Appeal from an order of the Family Court of Cortland County (Mullen, J.), entered June 28, 1989, which, in proceedings pursuant to Family Court Act article 6, awarded custody of Michael Bilodeau and Matthew Bilodeau to petitioner and custody of Brandi Bilodeau to respondent.

The parties were married in August 1980 and have three children; Michael, born May 1, 1981, Matthew, born March 26, 1984, and Brandi, born May 5, 1987. Marital disharmony ultimately resulted in respondent leaving or being asked to leave the marital residence in August 1988. Petitioner immediately petitioned Family Court for custody of the children and respondent then cross-petitioned the court for the same relief. A temporary custody/placement order of the court granted joint custody of the children to the parties with temporary physical placement granted to petitioner. Liberal visitation was granted respondent.

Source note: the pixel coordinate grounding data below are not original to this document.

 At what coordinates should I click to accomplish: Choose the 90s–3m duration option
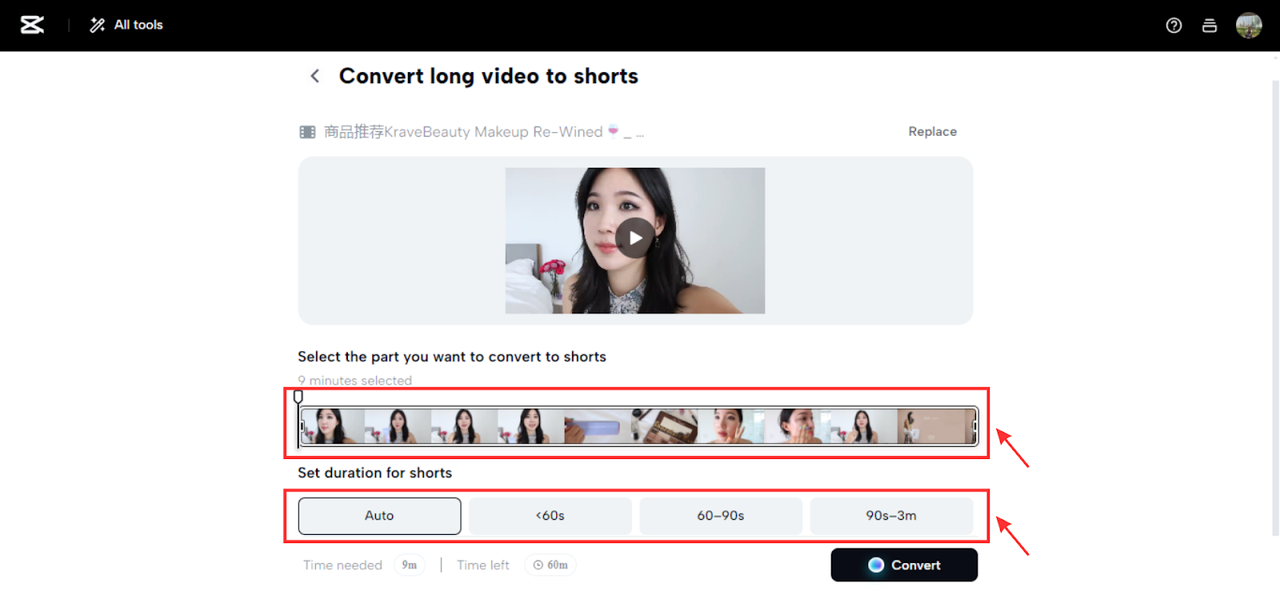891,516

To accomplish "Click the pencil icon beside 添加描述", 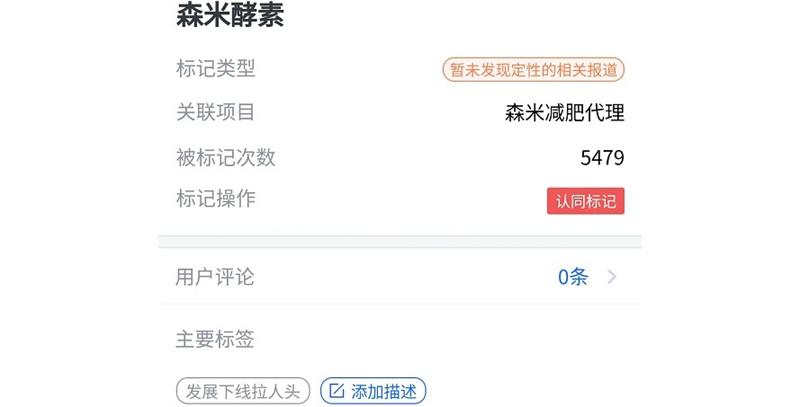I will 337,391.
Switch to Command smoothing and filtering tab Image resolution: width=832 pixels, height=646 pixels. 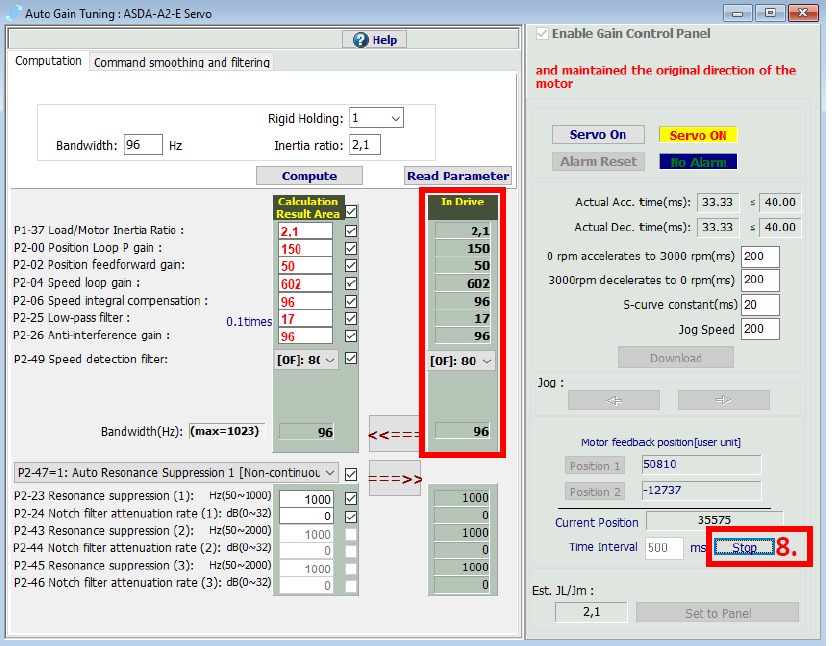click(x=181, y=62)
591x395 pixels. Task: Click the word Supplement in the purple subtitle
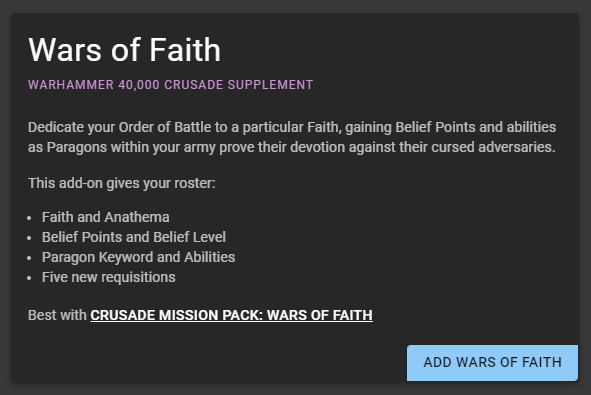[x=270, y=85]
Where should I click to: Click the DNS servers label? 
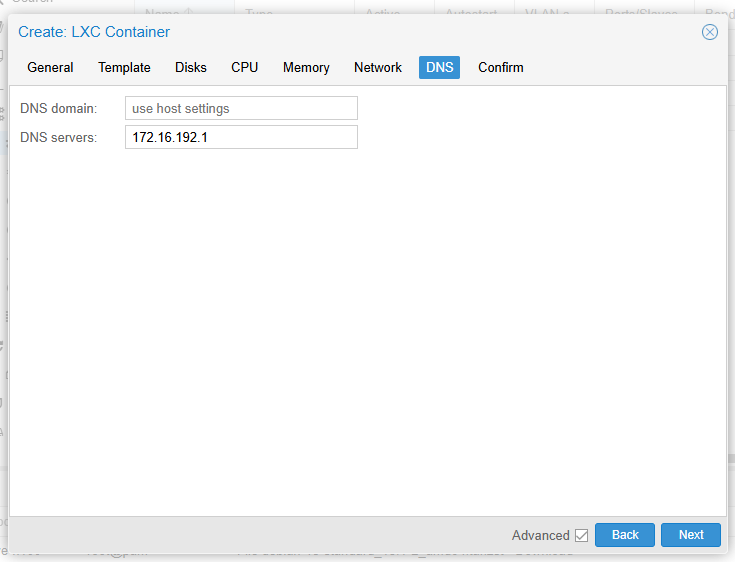click(58, 137)
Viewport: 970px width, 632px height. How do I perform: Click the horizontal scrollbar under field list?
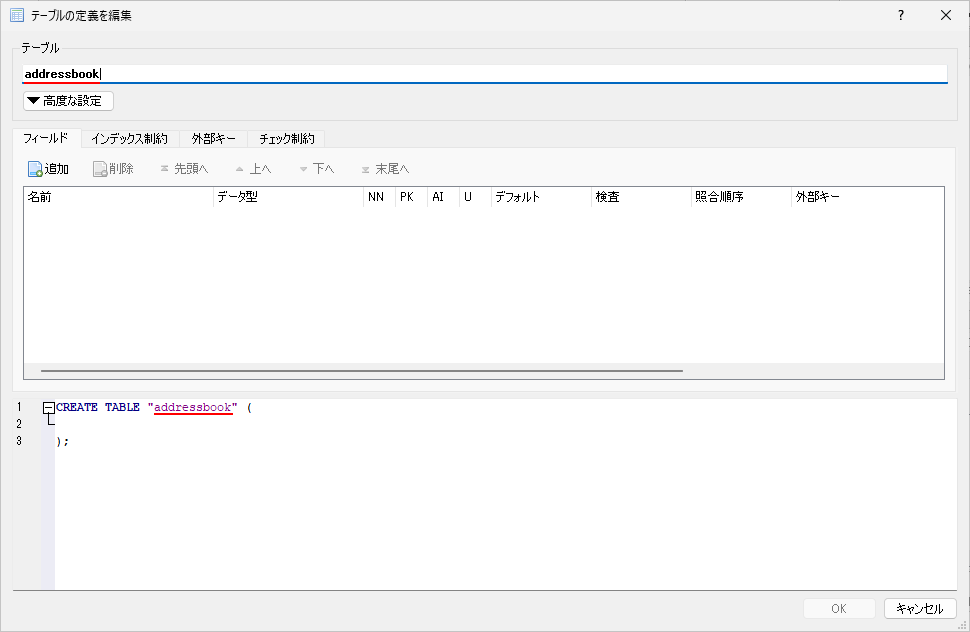click(x=360, y=370)
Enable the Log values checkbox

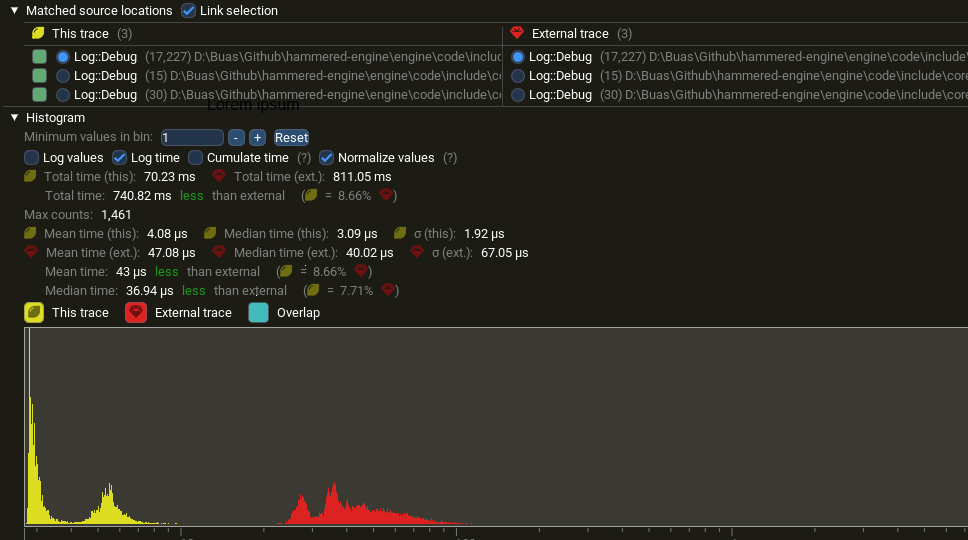32,158
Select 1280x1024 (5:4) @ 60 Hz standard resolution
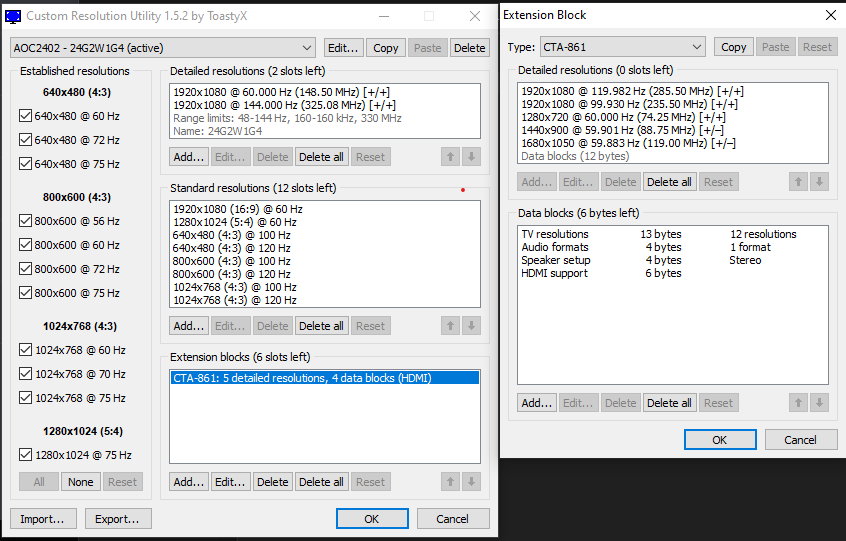Image resolution: width=846 pixels, height=541 pixels. point(234,222)
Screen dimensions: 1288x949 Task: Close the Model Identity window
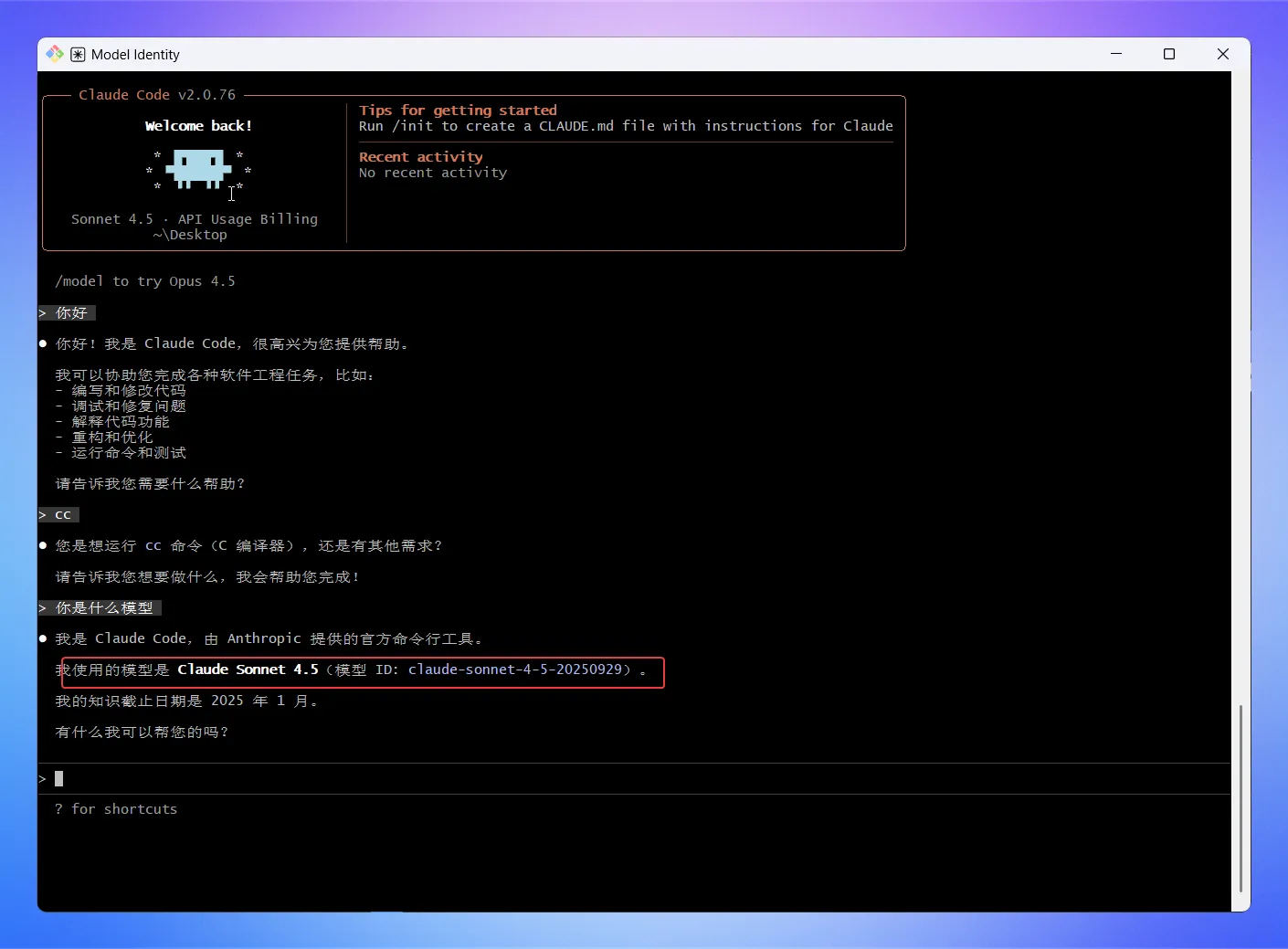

A full fact-finding hearing was then held. Both parties detailed their strong attachment to the children and described their living arrangements. Petitioner lived in a three-bedroom house. His mother moved in with him to help with the caring for the children and housekeeping. Respondent purchased a three-bedroom trailer 1 1/2 miles from petitioner's home. Also testifying at the hearing were petitioner's mother and respondent's father, the eldest child's first-grade teacher, the children's tutorial outreach tutor and the children's former babysitter. Following submission of all testimony, Family Court continued joint custody but granted permanent physical custody of Michael and Matthew to petitioner and permanent physical custody of Brandi to respondent. Petitioner thereafter filed an appeal and this court stayed Family Court's order pending the outcome of this appeal.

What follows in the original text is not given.